Oral Arguments Before the Hawaii Supreme Court
No. SCWC-30518, Thursday, October 4, 2012, 11 a.m.
STATE OF HAWAI`I, Respondent/Plaintiff-Appellee, vs. KEVIN C. METCALFE, Petitioner/Defendant-Appellant.
Attorneys for Petitioner/Defendant-Appellant:
John M. Tonaki, Public Defender, and Summer M.M. Kupau, Deputy Public Defender.
Attorneys for Respondent/Plaintiff-Appellee:
Charlene Y. Iboshi, Prosecuting Attorney, and Ricky R. Damerville, Deputy Prosecuting Attorney.
The above-captioned case has been set for argument on the merits at:
Supreme Court Courtroom
417 South King Street
Honolulu, HI 96813
NOTE: Order assigning Circuit Court Judge Karl K. Sakamoto due to a vacancy, filed 07/12/12.
NOTE: Order accepting Application for Writ of Certiorari, filed 08/08/12.
COURT: MER, CJ; PAN, SRA, & SSM, JJ; Circuit Court Judge Karl K. Sakamoto due to a vacancy.
Petitioner/defendant-appellant Kevin C. Metcalfe filed an application for a writ of certiorari to review the April 24, 2012 Judgment on Appeal of the Intermediate Court of Appeals (ICA), issued pursuant to its March 30, 2012 Memorandum Opinion. The ICA’s judgment affirmed the Circuit Court of the Third Circuit’s (circuit court) March 25, 2010 Judgment of Conviction and Sentence, which convicted Metcalfe of Manslaughter, in violation of Hawaiʻi Revised Statutes (HRS) § 707-702, and Carrying or Use of Firearm in the Commission of a Separate Felony, in violation of HRS § 134-21(a). This case arises from an incident in which Metcalfe fired a shotgun at Larry Kuahuia, resulting in Kuahuia’s death. Metcalfe asserts that he fired the shots at Kuahuia in self-defense because Kuahuia charged at Metcalfe when Metcalfe confronted Kuahuia, who was allegedly stealing Metcalfe’s property.
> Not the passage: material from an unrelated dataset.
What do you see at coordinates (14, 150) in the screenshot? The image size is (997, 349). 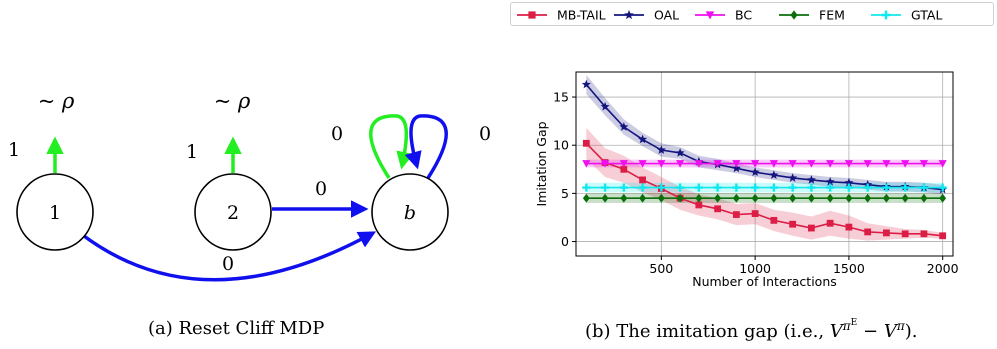 I see `reset-reward-1: 1` at bounding box center [14, 150].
Metcalfe argues that the ICA gravely erred in determining that: (1) the circuit court did not abuse its discretion in denying his motion to dismiss the amended complaint without reviewing the transcripts from a grand jury proceeding that resulted in a no bill and the transcripts of a subsequent preliminary hearing in which probable cause was found; (2) the circuit court did not plainly err in permitting the opinion testimony of two of the prosecution’s witnesses; (3) the circuit court’s jury instruction regarding the opinion testimony was harmless; (4) the circuit court’s jury instruction on self-defense was not prejudicially insufficient, erroneous, inconsistent, or misleading; (5) the circuit court did not plainly err in failing to instruct the jury on defense of property; (6) the circuit court did not plainly err in failing to provide the jury with a cautionary instruction regarding the possession or use of medical marijuana; and (7) his trial counsel was not ineffective.